Naar inhoud springen

Aardpeer

Zoek dit woord op in WikiWoordenboek
Uit Wikipedia, de vrije encyclopedie
(Doorverwezen vanaf Helianthus tuberosus)
Aardpeer
Aardpeer
Taxonomische indeling
Rijk:Plantae (Planten)
Stam:Embryophyta (Landplanten)
Klasse:Spermatopsida (Zaadplanten)
Clade:Bedektzadigen
Clade:'nieuwe' Tweezaadlobbigen
Clade:Campanuliden
Orde:Asterales
Familie:Asteraceae (Composietenfamilie)
Onderfamilie:Asteroideae
Geslachtengroep:Heliantheae
Geslacht:Helianthus (Zonnebloem)
Soort
Helianthus tuberosus
L. (1753)
Afbeeldingen op Wikimedia Commons Wikimedia Commons
Aardpeer op Wikispecies Wikispecies
Portaal  Portaalicoon   Biologie

De aardpeer, topinamboer, knolzonnebloem of jeruzalemartisjok (Helianthus tuberosus) is een vaste plant uit de composietenfamilie.

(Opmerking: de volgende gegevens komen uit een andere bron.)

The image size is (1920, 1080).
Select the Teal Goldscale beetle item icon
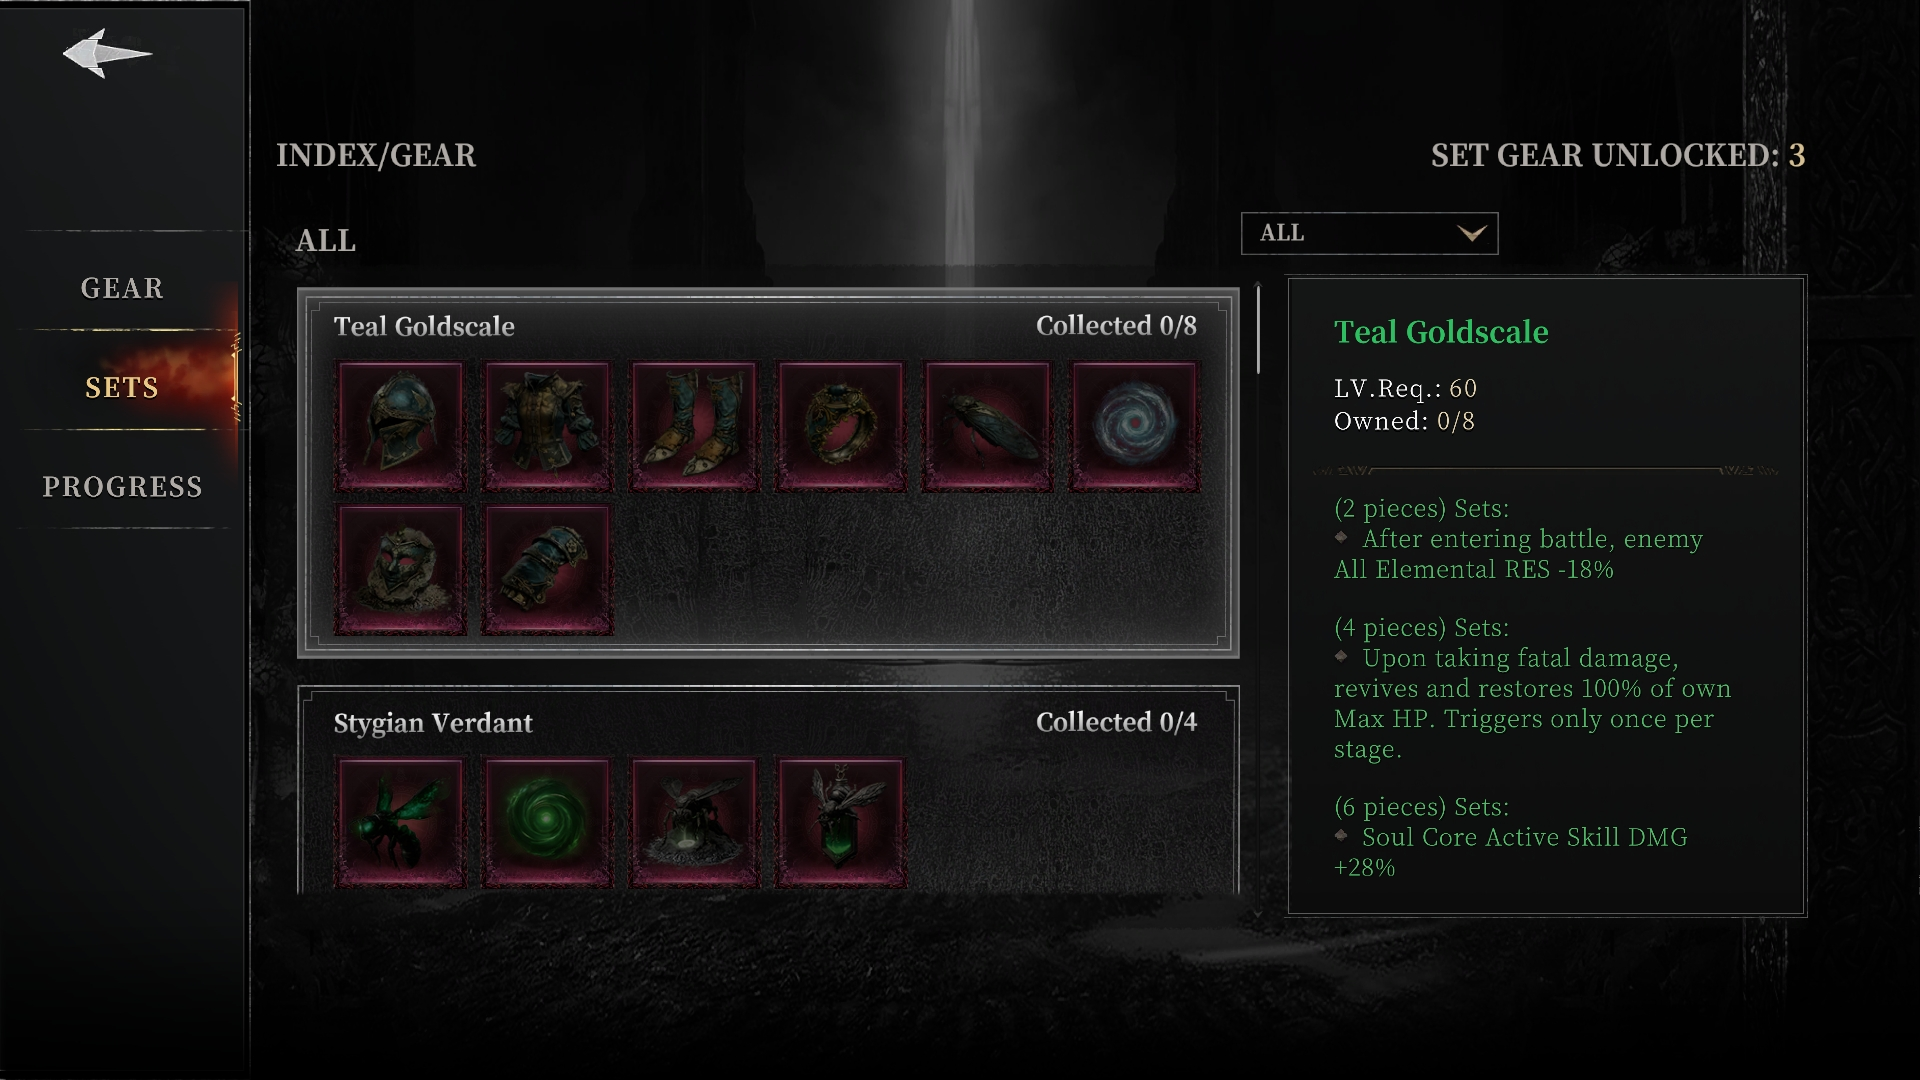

Ondanks de naam jeruzalemartisjok is er geen verband met Jeruzalem en het is ook geen artisjok, al lijkt de smaak er wat op. De naam is waarschijnlijk een verbastering van het Italiaanse girasole articiocco (artisjokzonnebloem). Van oorsprong groeit de aardpeer in Noord-Amerika. Hij is voor het eerst beschreven door de Franse ontdekkingsreiziger Samuel de Champlain in 1605, die hem aantrof bij de Huron-indianen. Sindsdien is de knol vooral in Frankrijk zeer populair.

De plant wordt zowel in de siertuin als in de groentetuin gekweekt en heeft in het Nederlandse klimaat de neiging zich sterk uit te breiden. De knollen overleven overigens meermaals afmaaien niet.

Er zijn diverse rassen van deze plant, die onder andere in hoogte kunnen verschillen van ongeveer 1,5 m tot 3,5 m.

Zoals de naam aardpeer al doet vermoeden worden de ondergrondse delen (wortelknollen) gebruikt. Deze wortels bevatten fructanen, biotine, calcium, ijzer, natrium en inuline. Ook is bekend dat de wortels geen nitraten opslaan.

In Noordwest-Europa is deze plant alleen in mooie zomers getooid met gele bloemen. Een hoekje van 2 m² kan in een jaar 10 kg eetbare knollen opbrengen. Oogsten van de knollen kan gebeuren na de eerste nachtvorst en kan vervolgens gedurende de gehele winter.

De knol heeft slechts een dunne schil en schillen is niet nodig. De aardpeer kan rauw gegeten worden, bijvoorbeeld als salade. De smaak van de knol is lichtelijk zoet, notig en heeft iets van een artisjok. De witte of roze knollen verkleuren aan de lucht snel naar bruin. De aardpeer kan gekookt worden en zo gegeten. De kooktijd varieert van 10 minuten voor de kleine aardperen, tot 30 minuten voor de grote.[1] Ook is het mogelijk de aardpeer na kort koken te bakken, net als aardappelen, al dan niet met toevoegen van kruiden, knoflook, etc.[2]

Doordat de drievoudige suikers in de menselijke darm niet worden opgenomen maar door bacteriën afgebroken, ontstaat het gas kooldioxide. Het eten van aardpeer kan daardoor leiden tot winderigheid.

Eenmaal uit de grond drogen de knollen snel uit en zijn daardoor in de koelkast hoogstens enkele dagen houdbaar.